Selected text >>
Asset Retirement Obligations

 

We may have significant obligations to plug and abandon our crude oil and natural gas wells and related equipment. Liabilities for asset retirement obligations are recorded at fair value in the period incurred. The related asset value is increased by the same amount. Asset retirement costs included in the carrying amount of the related asset are subsequently allocated to expense as part of our depletion calculation. Additionally, increases in the discounted asset retirement liability resulting from the passage of time are reported as accretion of discount on asset retirement obligations expense on our Statement of Operations.

 

27
 

 

Estimating future asset retirement obligations requires us to make estimates and judgments regarding timing, existence of a liability, as well as what constitutes adequate restoration. We use the present value of estimated cash flows related to our asset retirement obligations to determine the fair value. Present value calculations inherently incorporate numerous assumptions and judgments, which include the ultimate retirement and restoration costs, inflation factors, credit adjusted discount rates, timing of settlement, and changes in the legal, regulatory, environmental and political environments. To the extent future revisions to these assumptions impact the present value of our existing asset retirement obligation liability, a corresponding adjustment will be made to the carrying cost of the related asset.

Tasks to perform >>
1) Please copy the asset retirement obligations passage above in full, word for word.
2) Report each line in the rows below that contains the string "status". Case counts.

Record extracts >>
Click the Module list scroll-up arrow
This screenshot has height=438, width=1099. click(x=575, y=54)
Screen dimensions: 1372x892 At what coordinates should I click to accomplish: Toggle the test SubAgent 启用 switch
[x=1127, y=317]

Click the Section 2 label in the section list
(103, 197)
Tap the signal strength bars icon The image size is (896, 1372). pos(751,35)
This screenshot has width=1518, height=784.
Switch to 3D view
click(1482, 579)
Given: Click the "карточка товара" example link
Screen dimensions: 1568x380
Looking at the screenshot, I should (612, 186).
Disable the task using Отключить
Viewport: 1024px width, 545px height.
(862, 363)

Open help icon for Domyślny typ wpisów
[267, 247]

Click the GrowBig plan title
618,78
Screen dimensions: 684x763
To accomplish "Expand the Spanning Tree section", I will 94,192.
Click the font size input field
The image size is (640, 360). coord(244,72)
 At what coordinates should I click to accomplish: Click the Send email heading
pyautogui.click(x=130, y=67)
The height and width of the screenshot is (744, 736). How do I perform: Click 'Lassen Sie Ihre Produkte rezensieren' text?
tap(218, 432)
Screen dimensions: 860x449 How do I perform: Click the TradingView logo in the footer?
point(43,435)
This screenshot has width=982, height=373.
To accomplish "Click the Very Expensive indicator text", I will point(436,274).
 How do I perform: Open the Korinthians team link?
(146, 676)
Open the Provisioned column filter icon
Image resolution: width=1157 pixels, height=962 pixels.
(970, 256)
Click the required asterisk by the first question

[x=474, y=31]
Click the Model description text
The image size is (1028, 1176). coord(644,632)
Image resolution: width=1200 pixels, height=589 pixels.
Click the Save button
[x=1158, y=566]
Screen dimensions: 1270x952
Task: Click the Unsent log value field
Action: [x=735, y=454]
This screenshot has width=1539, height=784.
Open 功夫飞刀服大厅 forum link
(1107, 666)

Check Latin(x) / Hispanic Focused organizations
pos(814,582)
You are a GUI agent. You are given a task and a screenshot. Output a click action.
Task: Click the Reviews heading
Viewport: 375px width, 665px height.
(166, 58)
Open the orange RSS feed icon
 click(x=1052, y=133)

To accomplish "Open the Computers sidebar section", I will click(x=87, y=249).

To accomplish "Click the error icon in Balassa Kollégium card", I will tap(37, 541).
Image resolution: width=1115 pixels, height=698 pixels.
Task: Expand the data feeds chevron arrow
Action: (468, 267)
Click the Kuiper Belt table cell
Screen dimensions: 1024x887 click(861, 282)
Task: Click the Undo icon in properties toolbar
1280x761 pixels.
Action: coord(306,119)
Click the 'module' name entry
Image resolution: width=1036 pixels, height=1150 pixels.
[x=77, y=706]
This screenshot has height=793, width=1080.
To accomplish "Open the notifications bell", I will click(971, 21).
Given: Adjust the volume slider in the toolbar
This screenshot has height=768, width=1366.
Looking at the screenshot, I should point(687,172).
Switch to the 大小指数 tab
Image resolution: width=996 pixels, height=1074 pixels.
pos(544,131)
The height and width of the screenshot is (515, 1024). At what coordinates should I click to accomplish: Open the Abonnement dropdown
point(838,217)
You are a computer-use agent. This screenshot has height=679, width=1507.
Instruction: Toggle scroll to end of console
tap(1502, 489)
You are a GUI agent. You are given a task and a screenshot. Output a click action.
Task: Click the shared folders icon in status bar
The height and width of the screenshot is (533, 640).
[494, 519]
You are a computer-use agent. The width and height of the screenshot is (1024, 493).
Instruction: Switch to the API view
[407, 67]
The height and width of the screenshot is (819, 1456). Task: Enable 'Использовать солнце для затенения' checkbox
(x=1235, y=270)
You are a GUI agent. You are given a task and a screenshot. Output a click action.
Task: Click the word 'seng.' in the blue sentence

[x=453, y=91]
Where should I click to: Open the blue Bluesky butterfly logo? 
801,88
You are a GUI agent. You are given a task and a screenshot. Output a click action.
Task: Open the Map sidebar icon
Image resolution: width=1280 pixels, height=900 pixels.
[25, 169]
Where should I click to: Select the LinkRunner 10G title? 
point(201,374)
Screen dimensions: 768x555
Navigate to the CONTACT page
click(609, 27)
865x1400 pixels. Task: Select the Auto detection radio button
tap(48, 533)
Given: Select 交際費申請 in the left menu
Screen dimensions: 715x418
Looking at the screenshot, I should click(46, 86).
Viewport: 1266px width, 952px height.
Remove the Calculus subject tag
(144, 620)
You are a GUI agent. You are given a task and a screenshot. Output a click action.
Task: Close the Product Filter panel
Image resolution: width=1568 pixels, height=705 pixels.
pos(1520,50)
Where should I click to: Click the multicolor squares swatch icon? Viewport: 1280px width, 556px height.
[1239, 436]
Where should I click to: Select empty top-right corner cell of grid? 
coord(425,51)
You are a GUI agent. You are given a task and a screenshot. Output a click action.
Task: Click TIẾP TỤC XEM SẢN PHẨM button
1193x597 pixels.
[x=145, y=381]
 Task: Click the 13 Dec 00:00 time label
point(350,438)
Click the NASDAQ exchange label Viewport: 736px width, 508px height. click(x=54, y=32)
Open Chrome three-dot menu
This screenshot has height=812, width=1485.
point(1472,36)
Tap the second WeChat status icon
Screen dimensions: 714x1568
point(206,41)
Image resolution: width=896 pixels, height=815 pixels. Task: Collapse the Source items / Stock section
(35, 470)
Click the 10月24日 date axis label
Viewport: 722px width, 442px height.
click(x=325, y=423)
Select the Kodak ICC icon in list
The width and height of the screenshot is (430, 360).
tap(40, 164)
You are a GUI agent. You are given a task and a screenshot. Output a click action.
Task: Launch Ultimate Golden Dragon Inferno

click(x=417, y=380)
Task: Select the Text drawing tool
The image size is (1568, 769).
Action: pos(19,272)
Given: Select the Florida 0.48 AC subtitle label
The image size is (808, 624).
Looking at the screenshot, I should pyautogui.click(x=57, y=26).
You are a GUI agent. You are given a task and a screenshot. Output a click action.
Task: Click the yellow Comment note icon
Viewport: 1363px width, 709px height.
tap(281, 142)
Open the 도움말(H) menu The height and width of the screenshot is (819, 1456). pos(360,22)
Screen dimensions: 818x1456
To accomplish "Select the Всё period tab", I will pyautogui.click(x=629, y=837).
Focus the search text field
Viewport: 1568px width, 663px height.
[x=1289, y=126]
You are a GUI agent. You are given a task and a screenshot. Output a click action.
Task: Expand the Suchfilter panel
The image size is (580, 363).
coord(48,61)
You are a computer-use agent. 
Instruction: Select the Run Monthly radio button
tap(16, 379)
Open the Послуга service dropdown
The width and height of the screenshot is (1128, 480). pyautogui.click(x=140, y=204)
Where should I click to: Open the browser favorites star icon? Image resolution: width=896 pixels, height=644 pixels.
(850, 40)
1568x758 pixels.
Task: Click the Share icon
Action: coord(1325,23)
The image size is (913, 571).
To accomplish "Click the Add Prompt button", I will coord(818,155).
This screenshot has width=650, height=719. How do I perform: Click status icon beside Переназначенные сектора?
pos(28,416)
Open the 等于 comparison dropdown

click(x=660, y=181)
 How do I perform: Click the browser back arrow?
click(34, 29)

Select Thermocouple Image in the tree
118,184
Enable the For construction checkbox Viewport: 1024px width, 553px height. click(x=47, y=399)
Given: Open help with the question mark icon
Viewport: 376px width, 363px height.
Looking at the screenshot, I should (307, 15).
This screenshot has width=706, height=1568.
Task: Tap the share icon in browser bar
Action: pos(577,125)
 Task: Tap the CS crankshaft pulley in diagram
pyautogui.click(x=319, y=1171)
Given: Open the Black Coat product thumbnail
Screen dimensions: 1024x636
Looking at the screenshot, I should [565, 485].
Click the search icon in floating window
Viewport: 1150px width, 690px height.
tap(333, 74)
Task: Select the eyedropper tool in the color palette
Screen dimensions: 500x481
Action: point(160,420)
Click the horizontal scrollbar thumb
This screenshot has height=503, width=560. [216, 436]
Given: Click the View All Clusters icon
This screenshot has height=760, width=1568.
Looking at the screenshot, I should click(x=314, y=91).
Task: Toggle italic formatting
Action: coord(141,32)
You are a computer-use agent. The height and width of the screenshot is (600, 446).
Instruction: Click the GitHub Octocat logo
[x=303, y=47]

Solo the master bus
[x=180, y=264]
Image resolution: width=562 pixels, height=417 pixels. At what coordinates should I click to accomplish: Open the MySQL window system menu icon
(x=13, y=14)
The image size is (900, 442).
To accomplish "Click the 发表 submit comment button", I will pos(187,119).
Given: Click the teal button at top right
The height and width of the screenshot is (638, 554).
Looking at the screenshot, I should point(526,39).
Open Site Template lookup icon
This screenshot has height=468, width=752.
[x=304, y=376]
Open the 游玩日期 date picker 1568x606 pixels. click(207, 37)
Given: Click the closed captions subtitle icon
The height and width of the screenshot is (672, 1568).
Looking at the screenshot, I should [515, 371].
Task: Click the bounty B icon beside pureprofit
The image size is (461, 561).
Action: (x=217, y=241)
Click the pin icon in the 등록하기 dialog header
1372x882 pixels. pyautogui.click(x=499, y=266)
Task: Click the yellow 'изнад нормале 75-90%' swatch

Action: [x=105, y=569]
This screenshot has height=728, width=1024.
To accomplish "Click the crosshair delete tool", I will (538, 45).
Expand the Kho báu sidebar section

Expected answers >>
1)
Asset Retirement Obligations

 

We may have significant obligations to plug and abandon our crude oil and natural gas wells and related equipment. Liabilities for asset retirement obligations are recorded at fair value in the period incurred. The related asset value is increased by the same amount. Asset retirement costs included in the carrying amount of the related asset are subsequently allocated to expense as part of our depletion calculation. Additionally, increases in the discounted asset retirement liability resulting from the passage of time are reported as accretion of discount on asset retirement obligations expense on our Statement of Operations.

 

27
 

 

Estimating future asset retirement obligations requires us to make estimates and judgments regarding timing, existence of a liability, as well as what constitutes adequate restoration. We use the present value of estimated cash flows related to our asset retirement obligations to determine the fair value. Present value calculations inherently incorporate numerous assumptions and judgments, which include the ultimate retirement and restoration costs, inflation factors, credit adjusted discount rates, timing of settlement, and changes in the legal, regulatory, environmental and political environments. To the extent future revisions to these assumptions impact the present value of our existing asset retirement obligation liability, a corresponding adjustment will be made to the carrying cost of the related asset.

2)
Task: Click the shared folders icon in status bar
Tap the second WeChat status icon
This screenshot has width=650, height=719. How do I perform: Click status icon beside Переназначенные сектора?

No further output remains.